» Task item: For the listing below, report all lines that hold the word "record".

» Raw data:
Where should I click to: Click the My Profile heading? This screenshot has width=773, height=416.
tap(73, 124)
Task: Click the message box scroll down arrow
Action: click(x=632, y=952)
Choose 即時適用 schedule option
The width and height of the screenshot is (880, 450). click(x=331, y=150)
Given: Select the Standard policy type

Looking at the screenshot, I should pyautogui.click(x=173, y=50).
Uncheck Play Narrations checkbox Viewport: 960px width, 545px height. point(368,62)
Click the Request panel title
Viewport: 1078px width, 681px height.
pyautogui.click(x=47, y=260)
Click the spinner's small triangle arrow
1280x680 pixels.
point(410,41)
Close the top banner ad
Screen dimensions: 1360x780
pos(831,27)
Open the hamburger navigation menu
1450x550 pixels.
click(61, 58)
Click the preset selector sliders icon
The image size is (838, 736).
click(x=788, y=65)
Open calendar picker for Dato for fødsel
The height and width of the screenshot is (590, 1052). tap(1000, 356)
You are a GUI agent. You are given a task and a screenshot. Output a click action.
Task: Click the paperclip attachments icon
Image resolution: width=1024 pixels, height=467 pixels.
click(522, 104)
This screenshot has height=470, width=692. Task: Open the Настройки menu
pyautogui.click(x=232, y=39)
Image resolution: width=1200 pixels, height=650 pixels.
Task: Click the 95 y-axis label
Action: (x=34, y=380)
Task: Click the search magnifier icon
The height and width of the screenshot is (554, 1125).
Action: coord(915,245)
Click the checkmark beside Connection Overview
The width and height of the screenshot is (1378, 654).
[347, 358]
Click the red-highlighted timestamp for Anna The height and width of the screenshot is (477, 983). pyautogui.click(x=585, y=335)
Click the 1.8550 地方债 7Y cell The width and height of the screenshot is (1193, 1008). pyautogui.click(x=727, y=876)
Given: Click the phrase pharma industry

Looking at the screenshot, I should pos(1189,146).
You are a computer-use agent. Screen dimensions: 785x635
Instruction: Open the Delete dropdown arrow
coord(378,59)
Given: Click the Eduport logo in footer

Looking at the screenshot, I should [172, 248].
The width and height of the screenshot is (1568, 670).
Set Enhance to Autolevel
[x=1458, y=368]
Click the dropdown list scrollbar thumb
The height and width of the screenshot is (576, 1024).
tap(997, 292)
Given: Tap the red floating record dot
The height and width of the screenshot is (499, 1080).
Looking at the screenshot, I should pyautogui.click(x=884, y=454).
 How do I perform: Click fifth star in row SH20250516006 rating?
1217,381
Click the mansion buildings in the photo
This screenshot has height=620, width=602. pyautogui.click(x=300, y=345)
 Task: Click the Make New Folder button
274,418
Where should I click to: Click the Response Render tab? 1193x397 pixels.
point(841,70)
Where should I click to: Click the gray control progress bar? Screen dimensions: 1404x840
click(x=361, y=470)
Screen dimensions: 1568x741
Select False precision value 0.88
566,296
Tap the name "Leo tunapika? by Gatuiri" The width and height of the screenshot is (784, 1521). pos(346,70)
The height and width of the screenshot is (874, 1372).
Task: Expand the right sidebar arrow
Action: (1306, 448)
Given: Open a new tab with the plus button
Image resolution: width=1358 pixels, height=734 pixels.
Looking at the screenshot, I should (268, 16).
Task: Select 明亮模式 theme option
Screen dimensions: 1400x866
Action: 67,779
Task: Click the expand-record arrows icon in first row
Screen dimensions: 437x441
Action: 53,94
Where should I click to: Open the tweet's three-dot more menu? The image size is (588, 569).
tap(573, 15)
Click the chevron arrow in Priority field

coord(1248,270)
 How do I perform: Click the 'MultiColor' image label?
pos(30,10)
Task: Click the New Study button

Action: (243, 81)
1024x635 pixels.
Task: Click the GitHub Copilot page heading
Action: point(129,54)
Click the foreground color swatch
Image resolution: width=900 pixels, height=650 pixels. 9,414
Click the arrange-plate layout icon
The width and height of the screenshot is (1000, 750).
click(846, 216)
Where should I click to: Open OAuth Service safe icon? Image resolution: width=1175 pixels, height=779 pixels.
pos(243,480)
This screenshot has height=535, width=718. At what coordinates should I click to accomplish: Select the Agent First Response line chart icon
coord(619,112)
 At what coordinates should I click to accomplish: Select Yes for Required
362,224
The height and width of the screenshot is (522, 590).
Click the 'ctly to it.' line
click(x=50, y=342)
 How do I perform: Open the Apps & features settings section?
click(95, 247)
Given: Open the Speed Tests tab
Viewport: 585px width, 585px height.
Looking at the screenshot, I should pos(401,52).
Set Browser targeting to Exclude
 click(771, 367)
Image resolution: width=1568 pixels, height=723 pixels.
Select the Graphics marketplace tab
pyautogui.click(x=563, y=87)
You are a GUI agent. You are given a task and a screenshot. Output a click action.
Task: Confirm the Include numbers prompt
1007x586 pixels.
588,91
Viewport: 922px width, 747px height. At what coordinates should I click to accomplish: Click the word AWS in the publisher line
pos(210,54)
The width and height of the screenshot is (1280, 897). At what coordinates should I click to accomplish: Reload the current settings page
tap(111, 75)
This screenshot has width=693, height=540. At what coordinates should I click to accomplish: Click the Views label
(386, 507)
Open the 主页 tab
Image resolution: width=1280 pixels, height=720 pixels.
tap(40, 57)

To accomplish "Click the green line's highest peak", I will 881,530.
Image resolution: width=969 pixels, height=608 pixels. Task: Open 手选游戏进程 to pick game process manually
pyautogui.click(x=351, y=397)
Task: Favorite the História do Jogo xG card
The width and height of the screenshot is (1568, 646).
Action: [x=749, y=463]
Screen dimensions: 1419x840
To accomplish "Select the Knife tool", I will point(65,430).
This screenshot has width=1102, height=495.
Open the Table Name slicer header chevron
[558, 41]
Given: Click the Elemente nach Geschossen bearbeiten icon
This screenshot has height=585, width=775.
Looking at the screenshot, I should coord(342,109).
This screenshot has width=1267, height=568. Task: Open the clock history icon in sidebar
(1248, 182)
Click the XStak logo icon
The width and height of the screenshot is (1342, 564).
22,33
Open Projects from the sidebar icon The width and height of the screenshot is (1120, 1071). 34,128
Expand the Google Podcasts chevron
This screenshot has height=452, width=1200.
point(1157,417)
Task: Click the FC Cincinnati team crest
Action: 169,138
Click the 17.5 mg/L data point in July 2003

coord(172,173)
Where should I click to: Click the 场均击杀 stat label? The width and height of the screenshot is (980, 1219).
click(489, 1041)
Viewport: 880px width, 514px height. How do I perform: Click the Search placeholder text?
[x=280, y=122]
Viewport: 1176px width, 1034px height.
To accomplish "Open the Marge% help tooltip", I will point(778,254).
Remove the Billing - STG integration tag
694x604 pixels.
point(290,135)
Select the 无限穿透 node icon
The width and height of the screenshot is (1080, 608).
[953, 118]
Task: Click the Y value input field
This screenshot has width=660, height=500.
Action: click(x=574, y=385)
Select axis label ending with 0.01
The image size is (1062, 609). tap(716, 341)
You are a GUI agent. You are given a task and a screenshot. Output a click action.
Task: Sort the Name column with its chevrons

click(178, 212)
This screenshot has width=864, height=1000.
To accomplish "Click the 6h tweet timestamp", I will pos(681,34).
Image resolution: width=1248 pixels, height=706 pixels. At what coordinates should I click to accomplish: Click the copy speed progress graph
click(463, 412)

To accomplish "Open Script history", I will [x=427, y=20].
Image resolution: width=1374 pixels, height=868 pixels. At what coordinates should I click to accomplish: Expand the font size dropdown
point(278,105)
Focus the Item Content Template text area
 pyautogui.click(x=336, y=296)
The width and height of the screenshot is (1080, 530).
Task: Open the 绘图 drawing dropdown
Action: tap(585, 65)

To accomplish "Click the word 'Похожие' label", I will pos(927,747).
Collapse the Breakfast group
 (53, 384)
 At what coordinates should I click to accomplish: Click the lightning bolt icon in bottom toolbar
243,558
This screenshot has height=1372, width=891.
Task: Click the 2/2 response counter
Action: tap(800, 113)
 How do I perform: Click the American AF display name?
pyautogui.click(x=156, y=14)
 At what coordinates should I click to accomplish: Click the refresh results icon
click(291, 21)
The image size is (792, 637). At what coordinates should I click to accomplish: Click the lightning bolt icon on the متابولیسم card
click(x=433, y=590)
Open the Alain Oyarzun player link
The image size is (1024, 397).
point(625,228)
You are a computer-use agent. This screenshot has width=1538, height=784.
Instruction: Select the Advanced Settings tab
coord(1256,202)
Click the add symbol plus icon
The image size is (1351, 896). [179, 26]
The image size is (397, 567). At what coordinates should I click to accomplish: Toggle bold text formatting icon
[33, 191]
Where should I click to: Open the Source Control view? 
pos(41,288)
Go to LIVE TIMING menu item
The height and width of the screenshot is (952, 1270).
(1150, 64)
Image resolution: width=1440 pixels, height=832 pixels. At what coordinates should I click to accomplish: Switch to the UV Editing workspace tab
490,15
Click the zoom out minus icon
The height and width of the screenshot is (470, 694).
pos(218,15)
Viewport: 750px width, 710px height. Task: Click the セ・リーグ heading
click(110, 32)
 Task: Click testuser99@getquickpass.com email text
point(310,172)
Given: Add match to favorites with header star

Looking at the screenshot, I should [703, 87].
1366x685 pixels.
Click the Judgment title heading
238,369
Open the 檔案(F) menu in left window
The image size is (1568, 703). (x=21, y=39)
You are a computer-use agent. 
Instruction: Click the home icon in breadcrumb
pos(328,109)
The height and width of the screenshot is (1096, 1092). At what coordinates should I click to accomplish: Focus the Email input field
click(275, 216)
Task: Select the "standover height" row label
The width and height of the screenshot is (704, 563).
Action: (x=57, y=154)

» Exercise output:
Given: Tap the red floating record dot
Task: Click the expand-record arrows icon in first row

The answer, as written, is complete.